简介:
glob是python自带的一个操作文件的相关模块,由于模块功能比较少,所以很容易掌握。用它可以查找符合特定规则的文件路径名。使用该模块查找文件,只需要用到:"*","?","[]"这三个匹配符
-
星号"*"匹配0个或多个字符
-
问号"?"匹配任何单个字符
-
"[]"匹配指定范围内的一个特定字符,如:[0-9]匹配范围内数字,[a-z]和[A-Z]匹配范围内字母
一、glob.glob:
返回所有匹配的文件路径列表。
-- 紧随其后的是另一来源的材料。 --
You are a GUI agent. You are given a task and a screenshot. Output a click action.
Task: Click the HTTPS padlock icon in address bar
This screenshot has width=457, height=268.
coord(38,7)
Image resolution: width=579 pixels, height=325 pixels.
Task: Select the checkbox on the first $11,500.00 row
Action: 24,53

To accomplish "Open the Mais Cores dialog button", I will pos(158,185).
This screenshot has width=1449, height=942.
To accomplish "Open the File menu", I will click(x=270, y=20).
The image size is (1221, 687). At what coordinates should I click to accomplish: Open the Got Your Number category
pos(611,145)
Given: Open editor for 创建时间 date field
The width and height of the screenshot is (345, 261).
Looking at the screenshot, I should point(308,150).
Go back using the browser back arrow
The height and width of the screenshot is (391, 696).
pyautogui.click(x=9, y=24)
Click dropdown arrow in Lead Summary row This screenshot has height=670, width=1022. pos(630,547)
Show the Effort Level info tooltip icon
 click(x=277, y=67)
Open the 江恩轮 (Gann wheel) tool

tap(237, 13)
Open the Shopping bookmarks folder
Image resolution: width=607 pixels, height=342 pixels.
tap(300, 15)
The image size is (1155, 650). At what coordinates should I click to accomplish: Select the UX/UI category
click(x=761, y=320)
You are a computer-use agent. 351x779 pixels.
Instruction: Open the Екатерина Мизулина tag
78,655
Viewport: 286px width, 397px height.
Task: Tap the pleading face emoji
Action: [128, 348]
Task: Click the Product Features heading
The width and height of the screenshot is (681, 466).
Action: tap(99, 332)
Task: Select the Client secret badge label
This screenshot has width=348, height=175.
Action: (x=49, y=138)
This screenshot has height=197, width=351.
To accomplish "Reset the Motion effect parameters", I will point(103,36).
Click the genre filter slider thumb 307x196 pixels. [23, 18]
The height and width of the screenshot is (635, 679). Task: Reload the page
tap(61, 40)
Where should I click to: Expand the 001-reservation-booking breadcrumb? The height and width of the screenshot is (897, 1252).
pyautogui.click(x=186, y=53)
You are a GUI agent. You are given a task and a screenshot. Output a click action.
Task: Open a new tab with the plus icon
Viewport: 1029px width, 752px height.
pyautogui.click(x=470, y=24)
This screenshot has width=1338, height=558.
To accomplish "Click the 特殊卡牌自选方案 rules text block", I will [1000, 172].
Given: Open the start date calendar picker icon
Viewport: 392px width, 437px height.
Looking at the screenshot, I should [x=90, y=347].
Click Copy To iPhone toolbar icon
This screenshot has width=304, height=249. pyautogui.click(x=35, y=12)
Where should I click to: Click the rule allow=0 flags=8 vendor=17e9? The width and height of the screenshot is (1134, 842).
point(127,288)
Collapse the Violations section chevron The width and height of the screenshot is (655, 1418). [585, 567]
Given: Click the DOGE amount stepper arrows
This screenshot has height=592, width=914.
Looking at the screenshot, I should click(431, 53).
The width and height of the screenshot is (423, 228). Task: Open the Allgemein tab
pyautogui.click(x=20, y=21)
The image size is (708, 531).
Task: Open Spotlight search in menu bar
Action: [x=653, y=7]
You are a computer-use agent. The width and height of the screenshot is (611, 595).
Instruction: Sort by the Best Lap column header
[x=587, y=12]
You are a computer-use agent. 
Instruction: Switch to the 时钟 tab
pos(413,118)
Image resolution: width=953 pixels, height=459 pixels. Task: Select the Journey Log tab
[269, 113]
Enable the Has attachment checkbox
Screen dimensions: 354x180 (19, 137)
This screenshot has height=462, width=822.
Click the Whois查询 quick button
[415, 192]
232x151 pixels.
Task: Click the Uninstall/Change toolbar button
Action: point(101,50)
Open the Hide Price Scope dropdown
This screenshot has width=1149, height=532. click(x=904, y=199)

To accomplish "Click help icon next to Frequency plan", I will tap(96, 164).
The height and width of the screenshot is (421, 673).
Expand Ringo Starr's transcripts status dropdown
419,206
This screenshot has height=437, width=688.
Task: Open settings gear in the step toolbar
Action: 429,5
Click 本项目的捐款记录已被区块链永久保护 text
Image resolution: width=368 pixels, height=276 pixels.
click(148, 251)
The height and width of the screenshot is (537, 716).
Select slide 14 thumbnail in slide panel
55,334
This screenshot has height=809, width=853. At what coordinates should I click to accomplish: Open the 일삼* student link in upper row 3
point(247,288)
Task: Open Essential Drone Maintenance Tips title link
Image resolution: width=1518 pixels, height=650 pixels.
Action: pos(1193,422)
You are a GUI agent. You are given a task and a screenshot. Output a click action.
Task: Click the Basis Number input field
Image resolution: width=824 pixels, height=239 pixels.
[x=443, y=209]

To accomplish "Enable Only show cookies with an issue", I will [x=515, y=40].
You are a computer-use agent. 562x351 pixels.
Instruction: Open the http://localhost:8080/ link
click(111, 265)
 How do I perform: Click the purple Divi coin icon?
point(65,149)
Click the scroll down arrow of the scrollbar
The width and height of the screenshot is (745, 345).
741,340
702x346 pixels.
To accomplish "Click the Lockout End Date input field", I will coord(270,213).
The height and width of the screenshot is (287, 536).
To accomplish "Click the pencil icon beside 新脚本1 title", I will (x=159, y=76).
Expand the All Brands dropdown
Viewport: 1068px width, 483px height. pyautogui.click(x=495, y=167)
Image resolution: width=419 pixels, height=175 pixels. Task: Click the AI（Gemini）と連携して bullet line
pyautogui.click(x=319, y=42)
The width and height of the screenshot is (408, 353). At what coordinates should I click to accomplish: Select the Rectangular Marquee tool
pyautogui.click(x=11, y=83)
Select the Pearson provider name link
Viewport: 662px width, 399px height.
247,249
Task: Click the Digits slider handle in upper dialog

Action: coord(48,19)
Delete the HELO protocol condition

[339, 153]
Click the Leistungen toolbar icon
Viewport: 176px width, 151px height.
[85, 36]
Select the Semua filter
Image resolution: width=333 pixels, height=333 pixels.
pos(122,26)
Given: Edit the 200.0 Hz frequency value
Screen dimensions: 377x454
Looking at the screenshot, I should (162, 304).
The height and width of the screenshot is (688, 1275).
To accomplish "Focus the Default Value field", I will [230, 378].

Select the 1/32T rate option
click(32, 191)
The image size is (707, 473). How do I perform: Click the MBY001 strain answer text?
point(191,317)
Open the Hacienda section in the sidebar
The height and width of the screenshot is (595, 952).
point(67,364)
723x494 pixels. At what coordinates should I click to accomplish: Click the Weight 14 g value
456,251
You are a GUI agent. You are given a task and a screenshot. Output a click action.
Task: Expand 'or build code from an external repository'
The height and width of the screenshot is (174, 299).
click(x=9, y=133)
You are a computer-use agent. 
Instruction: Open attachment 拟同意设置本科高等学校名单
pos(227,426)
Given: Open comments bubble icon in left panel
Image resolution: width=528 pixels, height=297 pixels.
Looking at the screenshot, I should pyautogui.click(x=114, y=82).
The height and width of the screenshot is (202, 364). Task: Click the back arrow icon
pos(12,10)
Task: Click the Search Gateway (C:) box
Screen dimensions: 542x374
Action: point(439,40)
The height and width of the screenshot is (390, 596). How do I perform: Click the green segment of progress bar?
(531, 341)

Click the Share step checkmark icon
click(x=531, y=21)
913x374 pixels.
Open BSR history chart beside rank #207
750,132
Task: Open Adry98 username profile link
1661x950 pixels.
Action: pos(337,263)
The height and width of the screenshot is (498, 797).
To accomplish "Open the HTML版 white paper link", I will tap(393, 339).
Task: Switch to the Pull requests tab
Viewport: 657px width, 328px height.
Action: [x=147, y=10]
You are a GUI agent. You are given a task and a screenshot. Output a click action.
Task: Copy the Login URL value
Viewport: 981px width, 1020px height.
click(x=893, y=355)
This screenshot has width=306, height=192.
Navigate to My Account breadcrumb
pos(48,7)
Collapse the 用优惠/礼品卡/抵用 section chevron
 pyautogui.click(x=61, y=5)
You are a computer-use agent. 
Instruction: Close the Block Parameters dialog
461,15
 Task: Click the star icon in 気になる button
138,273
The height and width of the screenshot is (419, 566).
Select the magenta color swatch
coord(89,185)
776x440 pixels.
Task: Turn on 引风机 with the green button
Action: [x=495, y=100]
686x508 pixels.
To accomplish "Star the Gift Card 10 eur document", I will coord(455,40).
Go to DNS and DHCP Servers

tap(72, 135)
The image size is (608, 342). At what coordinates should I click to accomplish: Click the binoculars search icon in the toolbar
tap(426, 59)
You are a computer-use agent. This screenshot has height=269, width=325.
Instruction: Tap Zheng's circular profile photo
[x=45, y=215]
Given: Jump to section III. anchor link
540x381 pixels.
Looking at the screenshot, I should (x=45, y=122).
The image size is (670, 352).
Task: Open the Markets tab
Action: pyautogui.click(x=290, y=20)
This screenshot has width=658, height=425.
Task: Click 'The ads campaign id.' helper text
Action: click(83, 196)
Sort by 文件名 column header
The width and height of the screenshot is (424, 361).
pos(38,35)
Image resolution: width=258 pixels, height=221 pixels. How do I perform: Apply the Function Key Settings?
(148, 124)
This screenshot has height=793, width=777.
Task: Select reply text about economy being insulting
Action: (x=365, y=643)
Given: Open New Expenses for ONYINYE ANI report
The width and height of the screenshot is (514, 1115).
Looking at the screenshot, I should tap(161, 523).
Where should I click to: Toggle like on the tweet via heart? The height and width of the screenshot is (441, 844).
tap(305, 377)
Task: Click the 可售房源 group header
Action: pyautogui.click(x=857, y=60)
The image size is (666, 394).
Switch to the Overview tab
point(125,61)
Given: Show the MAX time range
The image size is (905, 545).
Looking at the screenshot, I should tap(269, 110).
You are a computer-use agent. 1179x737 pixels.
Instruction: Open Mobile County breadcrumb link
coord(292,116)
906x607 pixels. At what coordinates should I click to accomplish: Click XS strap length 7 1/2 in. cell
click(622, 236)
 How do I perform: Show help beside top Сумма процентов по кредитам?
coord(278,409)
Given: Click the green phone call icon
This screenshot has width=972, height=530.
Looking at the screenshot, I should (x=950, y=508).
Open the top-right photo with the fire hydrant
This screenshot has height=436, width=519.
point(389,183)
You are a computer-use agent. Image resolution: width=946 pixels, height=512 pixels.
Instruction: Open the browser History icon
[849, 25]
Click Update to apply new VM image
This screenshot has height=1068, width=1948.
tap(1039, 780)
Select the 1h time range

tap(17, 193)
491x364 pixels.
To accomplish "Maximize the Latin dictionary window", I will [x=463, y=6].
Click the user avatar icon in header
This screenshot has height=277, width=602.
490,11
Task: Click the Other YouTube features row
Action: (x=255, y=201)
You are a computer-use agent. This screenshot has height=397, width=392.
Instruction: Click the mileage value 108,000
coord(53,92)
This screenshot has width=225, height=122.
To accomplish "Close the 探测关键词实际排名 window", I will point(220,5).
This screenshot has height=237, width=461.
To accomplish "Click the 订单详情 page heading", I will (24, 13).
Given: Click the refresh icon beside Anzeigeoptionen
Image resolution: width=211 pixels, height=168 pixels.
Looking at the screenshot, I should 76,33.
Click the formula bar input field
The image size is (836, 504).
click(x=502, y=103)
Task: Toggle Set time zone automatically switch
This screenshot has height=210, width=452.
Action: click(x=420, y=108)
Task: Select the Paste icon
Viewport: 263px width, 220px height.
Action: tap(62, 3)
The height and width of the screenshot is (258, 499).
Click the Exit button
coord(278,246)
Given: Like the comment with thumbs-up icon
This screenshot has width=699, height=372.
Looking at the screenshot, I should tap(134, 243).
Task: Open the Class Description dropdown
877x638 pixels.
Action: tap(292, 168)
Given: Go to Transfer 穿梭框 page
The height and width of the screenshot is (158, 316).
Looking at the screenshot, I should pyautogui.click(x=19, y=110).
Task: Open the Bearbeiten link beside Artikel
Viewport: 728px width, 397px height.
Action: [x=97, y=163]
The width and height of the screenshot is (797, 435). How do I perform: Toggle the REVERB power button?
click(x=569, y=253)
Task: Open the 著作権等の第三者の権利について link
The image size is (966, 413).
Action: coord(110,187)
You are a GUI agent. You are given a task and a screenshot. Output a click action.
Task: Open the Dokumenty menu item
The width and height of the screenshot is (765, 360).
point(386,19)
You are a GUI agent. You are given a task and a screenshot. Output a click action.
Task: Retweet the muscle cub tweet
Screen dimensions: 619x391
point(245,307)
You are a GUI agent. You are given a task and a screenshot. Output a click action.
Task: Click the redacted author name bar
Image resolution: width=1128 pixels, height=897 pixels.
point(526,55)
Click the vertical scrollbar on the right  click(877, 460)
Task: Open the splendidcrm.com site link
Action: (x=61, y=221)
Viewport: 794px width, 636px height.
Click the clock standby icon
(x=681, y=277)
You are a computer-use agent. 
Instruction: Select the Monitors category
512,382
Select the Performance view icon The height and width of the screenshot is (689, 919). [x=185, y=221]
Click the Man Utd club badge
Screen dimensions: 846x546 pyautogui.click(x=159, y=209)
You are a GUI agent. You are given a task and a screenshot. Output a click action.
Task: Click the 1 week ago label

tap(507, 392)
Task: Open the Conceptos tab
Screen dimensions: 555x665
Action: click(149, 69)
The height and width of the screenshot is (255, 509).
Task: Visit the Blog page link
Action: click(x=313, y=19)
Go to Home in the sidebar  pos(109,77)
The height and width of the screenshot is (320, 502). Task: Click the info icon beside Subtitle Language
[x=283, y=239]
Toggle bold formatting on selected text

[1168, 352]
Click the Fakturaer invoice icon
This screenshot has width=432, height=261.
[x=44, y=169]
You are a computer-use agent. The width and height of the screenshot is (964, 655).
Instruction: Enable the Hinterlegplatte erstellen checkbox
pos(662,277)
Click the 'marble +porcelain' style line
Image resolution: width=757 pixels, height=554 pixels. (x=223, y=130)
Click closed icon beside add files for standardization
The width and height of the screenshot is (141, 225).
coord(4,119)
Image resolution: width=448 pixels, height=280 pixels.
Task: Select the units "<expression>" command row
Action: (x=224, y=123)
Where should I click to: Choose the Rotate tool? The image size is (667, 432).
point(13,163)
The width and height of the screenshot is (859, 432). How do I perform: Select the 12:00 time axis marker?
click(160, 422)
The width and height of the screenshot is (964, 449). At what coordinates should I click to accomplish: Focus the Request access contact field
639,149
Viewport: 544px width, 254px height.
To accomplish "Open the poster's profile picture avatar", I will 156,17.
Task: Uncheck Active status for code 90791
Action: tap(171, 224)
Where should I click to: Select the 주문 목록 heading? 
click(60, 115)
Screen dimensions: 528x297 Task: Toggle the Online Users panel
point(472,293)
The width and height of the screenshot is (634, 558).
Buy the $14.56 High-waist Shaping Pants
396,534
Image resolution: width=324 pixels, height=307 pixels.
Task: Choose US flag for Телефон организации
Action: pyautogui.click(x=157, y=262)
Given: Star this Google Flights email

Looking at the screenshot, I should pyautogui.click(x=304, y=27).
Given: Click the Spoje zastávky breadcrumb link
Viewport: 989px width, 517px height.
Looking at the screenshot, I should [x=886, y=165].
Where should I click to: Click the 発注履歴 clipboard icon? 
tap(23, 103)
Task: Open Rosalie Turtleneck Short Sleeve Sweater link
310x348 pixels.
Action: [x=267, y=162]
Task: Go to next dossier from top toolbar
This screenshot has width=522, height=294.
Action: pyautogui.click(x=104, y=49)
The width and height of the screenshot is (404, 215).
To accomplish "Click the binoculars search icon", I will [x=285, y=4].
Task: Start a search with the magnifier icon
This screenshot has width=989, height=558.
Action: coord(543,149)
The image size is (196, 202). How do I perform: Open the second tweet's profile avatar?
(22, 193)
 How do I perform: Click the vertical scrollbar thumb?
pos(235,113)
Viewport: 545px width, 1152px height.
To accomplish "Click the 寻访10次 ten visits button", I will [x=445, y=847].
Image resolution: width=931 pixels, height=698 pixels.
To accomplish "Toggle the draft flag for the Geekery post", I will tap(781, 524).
它只有一个参数pathname,定义了文件路径匹配规则,这里可以是绝对路径,也可以是相对路径。
1、通配符
星号"*"匹配0个或多个字符
import glob
path = glob.glob('C:/Users/huangzh/Desktop/dir/*.txt')
print(path)
"""
结果:
[C:/Users/huangzh/Desktop/dir\\file.txt, C:/Users/huangzh/Desktop/dir\\file1.txt, C:/Users/huangzh/Desktop/dir\\file2.txt, C:/Users/huangzh/Desktop/dir\\fileA.txt, C:/Users/huangzh/Desktop/dir\\fileB.txt]
"""
上级目录也可以用星号替代
import glob
path = glob.glob('C:/Users/huangzh/Desktop/*/*.*')
for file in path:
print(file)
"""
结果:
C:/Users/huangzh/Desktop\dir\file.txt
C:/Users/huangzh/Desktop\dir\file1.txt
C:/Users/huangzh/Desktop\dir\file2.txt
C:/Users/huangzh/Desktop\dir\fileA.txt
C:/Users/huangzh/Desktop\dir\fileB.txt
"""
2、单个字符通配符
问号"?"匹配任何单个字符
import glob
path = glob.glob('C:/Users/huangzh/Desktop/dir/file?.txt')
for file in path:
print(file)
"""
结果:
C:/Users/huangzh/Desktop/dir\file1.txt
C:/Users/huangzh/Desktop/dir\file2.txt
C:/Users/huangzh/Desktop/dir\fileA.txt
C:/Users/huangzh/Desktop/dir\fileB.txt
"""
3、字符范围
"[]"匹配指定范围内的一个特定字符,如:[0-9]匹配范围内数字,[a-z]和[A-Z]匹配范围内字母
import glob
path = glob.glob('C:/Users/huangzh/Desktop/dir/file[0-9].txt')
for file in path:
print(file)
"""
结果:
C:/Users/huangzh/Desktop/dir\file1.txt
C:/Users/huangzh/Desktop/dir\file2.txt
"""
path = glob.glob('C:/Users/huangzh/Desktop/dir/file[A-Z].txt')
for file in path:
print(file)
"""
结果:
C:/Users/huangzh/Desktop/dir\fileA.txt
C:/Users/huangzh/Desktop/dir\fileB.txt
"""
一起使用
import glob
path = glob.glob('C:/Users/huangzh/Desktop/dir/*?.t[a-z]t')
for file in path:
print(file)
"""
结果:
C:/Users/huangzh/Desktop/dir\file.txt
C:/Users/huangzh/Desktop/dir\file1.txt
C:/Users/huangzh/Desktop/dir\file2.txt
C:/Users/huangzh/Desktop/dir\fileA.txt
C:/Users/huangzh/Desktop/dir\fileB.txt
"""
二、glob.glob的排序问题
对按顺序生成的文件glob.glob是这样排序的:
import glob
path = glob.glob('C:/Users/huangzh/Desktop/dir/*.txt')
for file in path:
print(file)
"""
结果:
C:/Users/huangzh/Desktop/dir\file1.txt
C:/Users/huangzh/Desktop/dir\file10.txt
C:/Users/huangzh/Desktop/dir\file100.txt
C:/Users/huangzh/Desktop/dir\file1000.txt
C:/Users/huangzh/Desktop/dir\file2.txt
C:/Users/huangzh/Desktop/dir\file3.txt
"""
显然这不是理想的顺序,甚至会影响结果
所以,可以用sorted进行排序
1、按生成时间排序:
import glob
import os
path = glob.glob('C:/Users/huangzh/Desktop/dir/*.txt')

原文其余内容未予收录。